Believe it or not, steadily rising prices at the pump are not the most important story in today's economy. Far more significant are the steadily decreasing costs of technology, which are falling faster and more dramatically than oil prices are rising. OK, to be technically correct, technology prices are not in free fall. In fact, school district technology budgets should be increased, not decreased, but that's only so we don't miss out on the amazing opportunities created by a growing abundance of free bandwidth, free computing power and free storage-virtually free, anyway.
To understand what I'm getting at, consider the story of the fabled reward granted by the emperor of China to the inventor of chess, a parable I first heard from George Gilder, futurist and author of Telecosm: The World after Bandwidth Abundance. The emperor liked chess so much that he offered its inventor any prize in all his kingdom. The inventor asked for just a single grain of rice in the first square of the chessboard, two grains of rice in the second square, four in the third square, and so on, doubling the number of grains of rice for each of the 64 squares of the chessboard.
The emperor granted this request, finding it a bit odd, but feeling good that his offer wouldn't cost him much. Little did he know! Doubling the number of grains of rice on each subsequent square of the chessboard led to big trouble for the emperor, because the 64th square required 264, or more than 18 quintillion, grains of rice. Unfortunately for the emperor, he would have needed a field twice the size of the surface of the earth, oceans included, to produce that much rice.
The emperor would have been most fortunate if the chessboard were only half as big - i.e., 32 squares. The last square, then, would only have required 232, or about four billion grains of rice, which could have been produced by a rice field of just a few acres.
32 Doublings and Counting
Now here's the punch line. According to Moore's Law, computer power doubles every 18 months or so. At this rate, the year 2000 marked 32 doubling intervals since the invention of the transistor, and 2006 marked 32 doublings since the invention of the integrated circuit in 1958.
That means we're living on the second half of the chessboard with regard to technological advance. With each doubling producing a new base that exceeds all of the previous doublings combined, we're at the point where the numbers get really big, really fast. At these levels, each new doubling will produce a sea change in what is possible.

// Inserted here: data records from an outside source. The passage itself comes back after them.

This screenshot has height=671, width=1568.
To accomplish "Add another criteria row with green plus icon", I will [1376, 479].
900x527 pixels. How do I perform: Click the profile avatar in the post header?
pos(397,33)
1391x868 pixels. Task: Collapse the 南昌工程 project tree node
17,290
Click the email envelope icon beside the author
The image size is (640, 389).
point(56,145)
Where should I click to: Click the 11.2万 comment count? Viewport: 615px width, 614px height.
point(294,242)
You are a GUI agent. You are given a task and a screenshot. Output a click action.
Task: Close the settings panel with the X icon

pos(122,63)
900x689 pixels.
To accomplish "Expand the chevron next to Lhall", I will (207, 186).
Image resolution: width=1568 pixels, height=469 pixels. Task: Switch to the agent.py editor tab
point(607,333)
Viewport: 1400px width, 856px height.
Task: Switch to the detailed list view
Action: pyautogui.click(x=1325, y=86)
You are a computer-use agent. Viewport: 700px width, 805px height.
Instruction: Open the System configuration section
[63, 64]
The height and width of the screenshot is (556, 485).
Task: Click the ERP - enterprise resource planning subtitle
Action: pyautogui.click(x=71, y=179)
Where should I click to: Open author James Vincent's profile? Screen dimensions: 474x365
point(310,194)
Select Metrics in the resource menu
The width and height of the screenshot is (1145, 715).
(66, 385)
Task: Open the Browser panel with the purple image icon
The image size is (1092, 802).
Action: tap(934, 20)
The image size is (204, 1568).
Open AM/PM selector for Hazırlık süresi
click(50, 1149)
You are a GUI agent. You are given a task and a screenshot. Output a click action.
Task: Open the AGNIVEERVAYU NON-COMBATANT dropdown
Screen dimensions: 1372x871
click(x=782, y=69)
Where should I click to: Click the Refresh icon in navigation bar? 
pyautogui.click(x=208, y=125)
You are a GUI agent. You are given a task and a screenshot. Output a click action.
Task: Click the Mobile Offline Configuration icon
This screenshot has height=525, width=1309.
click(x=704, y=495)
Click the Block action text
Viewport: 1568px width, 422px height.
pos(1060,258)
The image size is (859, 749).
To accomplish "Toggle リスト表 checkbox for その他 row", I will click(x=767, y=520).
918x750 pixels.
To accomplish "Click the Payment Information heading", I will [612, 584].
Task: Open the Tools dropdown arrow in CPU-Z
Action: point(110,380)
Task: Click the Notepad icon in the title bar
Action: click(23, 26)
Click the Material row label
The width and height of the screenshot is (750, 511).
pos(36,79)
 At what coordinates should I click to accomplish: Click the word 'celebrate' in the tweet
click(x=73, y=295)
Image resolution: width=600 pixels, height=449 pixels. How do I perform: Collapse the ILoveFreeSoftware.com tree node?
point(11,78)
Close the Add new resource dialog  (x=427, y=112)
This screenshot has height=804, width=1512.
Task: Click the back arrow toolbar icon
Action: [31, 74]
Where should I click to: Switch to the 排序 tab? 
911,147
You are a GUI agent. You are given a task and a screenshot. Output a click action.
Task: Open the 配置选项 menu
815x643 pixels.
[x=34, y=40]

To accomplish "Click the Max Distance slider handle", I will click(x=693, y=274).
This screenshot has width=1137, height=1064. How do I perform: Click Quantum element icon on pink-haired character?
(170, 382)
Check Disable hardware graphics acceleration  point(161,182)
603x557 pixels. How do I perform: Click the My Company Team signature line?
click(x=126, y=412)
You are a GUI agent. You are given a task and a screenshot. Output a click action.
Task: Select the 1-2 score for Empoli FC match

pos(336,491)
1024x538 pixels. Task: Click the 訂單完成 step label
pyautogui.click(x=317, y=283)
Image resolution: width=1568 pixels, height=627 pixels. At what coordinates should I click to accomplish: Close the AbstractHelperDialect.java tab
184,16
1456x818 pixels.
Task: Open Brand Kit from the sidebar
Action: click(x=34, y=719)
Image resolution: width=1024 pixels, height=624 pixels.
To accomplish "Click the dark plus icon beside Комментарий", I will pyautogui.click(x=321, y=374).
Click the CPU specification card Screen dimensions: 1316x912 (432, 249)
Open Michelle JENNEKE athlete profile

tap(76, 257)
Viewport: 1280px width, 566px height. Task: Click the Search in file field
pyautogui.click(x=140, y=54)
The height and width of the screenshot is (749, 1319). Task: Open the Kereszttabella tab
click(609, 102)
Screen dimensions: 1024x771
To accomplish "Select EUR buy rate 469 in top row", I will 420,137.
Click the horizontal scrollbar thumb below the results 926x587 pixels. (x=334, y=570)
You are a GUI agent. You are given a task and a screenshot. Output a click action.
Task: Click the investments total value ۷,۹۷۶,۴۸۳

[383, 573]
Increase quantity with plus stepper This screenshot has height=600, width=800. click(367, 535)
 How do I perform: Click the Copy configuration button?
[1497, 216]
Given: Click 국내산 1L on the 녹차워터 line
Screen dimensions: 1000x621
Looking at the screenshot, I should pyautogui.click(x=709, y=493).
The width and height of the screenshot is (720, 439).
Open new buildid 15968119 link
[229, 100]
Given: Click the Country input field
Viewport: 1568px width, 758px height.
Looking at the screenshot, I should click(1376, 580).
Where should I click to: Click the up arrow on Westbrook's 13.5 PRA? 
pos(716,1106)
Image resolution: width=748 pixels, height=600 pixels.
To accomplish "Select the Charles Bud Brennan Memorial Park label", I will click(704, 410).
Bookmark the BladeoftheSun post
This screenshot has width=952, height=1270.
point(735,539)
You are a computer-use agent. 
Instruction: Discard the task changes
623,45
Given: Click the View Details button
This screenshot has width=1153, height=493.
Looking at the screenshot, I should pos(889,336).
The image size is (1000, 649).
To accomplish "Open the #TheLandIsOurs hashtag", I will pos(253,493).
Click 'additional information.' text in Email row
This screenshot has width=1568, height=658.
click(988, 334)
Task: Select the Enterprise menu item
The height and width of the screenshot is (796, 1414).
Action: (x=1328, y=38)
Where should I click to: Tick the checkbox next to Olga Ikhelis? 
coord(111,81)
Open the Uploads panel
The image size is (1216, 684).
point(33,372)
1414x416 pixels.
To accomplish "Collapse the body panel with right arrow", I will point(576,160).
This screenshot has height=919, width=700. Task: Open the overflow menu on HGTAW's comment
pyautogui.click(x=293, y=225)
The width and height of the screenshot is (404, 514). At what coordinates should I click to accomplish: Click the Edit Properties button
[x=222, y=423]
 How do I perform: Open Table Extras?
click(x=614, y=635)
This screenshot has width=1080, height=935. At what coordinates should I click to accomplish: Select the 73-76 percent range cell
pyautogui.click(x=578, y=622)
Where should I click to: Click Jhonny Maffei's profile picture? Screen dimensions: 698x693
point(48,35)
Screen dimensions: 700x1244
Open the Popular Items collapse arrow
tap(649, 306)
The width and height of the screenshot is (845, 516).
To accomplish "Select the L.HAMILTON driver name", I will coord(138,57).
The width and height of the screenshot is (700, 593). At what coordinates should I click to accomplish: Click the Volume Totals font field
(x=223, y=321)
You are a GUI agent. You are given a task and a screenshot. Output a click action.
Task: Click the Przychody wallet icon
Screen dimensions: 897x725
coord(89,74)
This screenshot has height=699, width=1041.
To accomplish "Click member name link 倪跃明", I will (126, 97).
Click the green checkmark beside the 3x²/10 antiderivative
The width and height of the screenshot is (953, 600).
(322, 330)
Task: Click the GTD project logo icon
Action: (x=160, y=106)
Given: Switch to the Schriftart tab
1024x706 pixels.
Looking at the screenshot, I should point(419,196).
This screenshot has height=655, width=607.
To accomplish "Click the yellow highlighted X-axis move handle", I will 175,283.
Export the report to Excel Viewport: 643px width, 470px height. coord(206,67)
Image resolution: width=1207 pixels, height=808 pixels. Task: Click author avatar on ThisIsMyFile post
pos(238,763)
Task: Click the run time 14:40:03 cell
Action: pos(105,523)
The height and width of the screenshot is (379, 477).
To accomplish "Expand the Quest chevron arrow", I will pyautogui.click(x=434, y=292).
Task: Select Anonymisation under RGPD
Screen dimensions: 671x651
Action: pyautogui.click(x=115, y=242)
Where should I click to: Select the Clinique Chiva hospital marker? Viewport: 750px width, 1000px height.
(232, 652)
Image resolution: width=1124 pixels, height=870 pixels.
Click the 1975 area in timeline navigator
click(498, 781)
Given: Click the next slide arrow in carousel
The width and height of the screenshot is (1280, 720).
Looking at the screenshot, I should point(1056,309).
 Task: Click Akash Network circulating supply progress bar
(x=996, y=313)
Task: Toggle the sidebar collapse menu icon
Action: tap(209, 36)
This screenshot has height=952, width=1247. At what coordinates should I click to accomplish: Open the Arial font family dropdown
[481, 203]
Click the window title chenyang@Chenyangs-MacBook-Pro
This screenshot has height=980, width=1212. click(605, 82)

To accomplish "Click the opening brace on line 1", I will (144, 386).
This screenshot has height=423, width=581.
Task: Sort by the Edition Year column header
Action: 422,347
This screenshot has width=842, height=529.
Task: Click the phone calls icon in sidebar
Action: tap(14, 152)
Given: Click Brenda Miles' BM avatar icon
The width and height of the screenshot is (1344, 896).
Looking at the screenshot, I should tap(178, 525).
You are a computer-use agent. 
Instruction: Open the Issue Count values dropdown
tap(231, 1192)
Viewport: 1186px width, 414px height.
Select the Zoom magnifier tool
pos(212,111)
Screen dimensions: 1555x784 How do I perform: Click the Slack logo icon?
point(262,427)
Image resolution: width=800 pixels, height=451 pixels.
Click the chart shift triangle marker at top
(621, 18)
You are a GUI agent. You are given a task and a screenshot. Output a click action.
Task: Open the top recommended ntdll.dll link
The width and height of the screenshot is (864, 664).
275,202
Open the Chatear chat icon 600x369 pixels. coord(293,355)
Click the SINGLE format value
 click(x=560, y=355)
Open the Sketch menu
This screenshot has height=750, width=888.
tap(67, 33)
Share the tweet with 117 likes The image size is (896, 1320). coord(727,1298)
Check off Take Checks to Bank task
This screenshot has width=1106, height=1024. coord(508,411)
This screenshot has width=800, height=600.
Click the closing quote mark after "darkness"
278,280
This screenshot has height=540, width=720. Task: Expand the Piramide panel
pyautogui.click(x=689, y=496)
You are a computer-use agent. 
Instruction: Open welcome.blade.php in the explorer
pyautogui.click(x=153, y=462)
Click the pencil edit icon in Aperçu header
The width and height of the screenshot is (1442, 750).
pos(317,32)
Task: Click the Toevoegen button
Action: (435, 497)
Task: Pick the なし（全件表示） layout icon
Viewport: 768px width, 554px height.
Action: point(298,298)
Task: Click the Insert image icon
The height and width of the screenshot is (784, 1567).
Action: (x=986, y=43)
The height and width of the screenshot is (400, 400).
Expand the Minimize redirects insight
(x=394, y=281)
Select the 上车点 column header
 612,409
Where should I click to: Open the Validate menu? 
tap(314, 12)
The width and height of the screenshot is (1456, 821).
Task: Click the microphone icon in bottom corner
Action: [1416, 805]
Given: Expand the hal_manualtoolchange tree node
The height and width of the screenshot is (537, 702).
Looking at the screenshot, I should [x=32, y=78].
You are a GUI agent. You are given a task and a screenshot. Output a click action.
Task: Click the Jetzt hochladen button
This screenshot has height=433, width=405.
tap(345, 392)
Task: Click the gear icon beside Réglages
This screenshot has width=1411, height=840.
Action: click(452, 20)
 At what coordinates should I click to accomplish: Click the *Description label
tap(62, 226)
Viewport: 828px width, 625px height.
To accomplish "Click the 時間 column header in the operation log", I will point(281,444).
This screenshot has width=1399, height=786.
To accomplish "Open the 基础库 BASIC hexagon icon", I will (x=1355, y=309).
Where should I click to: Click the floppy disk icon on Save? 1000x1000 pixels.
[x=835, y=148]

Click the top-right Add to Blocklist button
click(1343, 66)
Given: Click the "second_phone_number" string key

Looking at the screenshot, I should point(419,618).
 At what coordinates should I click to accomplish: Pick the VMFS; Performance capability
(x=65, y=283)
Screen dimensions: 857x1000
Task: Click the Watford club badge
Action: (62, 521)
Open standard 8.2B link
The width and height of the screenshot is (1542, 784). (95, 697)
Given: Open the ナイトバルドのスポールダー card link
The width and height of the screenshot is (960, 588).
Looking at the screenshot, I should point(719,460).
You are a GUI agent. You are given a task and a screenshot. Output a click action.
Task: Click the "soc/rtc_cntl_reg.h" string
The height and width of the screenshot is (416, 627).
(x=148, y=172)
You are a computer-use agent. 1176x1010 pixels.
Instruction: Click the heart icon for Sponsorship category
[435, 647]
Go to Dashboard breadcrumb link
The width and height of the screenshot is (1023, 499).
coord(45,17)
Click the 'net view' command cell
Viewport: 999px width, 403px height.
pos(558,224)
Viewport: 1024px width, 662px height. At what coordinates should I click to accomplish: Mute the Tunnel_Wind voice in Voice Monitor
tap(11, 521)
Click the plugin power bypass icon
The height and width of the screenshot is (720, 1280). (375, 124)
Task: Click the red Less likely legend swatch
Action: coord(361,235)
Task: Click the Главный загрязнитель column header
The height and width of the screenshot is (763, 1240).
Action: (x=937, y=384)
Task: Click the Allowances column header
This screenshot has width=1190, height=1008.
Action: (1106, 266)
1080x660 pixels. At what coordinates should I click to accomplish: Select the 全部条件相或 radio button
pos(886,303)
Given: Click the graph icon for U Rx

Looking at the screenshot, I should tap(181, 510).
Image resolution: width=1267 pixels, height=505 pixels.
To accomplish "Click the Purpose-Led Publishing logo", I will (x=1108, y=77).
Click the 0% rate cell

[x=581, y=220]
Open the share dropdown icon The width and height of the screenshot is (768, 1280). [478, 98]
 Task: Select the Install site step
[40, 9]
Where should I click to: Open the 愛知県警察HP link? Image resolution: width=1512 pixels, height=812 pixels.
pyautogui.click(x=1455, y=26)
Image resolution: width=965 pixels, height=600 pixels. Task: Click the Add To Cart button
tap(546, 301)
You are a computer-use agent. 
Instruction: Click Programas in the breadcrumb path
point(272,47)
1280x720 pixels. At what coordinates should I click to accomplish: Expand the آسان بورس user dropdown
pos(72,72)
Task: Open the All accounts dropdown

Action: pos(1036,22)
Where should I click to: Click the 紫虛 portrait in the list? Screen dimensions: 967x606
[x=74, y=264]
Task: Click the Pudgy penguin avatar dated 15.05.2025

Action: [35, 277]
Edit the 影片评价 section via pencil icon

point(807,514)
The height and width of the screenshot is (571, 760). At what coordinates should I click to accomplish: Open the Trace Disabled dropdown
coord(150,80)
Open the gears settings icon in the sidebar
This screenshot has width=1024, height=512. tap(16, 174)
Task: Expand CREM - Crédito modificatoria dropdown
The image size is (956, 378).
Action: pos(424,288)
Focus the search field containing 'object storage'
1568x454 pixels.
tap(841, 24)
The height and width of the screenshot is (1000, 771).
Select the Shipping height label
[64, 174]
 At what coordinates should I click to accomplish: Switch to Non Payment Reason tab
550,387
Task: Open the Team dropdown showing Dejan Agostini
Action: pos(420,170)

And with doublings in bandwidth and storage availability occurring even more rapidly, we are faced with an abundance of free computing, free communications and free storage. This is true not in the sense that we don't have to pay for our computers, connections or storage devices, but since each new doubling delivers more speed, bandwidth and accessibility than we ever had before - with no associated increase in price - we are, in a sense, getting all of the new connectivity and computing power for free.
This has two implications for school leaders. First, it's smart to invest in technology, because with each recurring expenditure we get more new power for free than we got in all of our previous purchases. What other products offer such upgrade and replacement potential?
The second implication is the need for a new paradigm of schooling. Free connectivity, free computing and abundant storage are wasted without a fundamental shift in school structure and organization. But a shift to what?
For starters, we need a shift toward school structures that focus more on the movement of information than on the movement of people. And we need a shift toward organizational strategies that match students and teachers based on educational need and opportunity, not on physical proximity. The math is simple. The doublings will continue. The question is, How will your school district respond?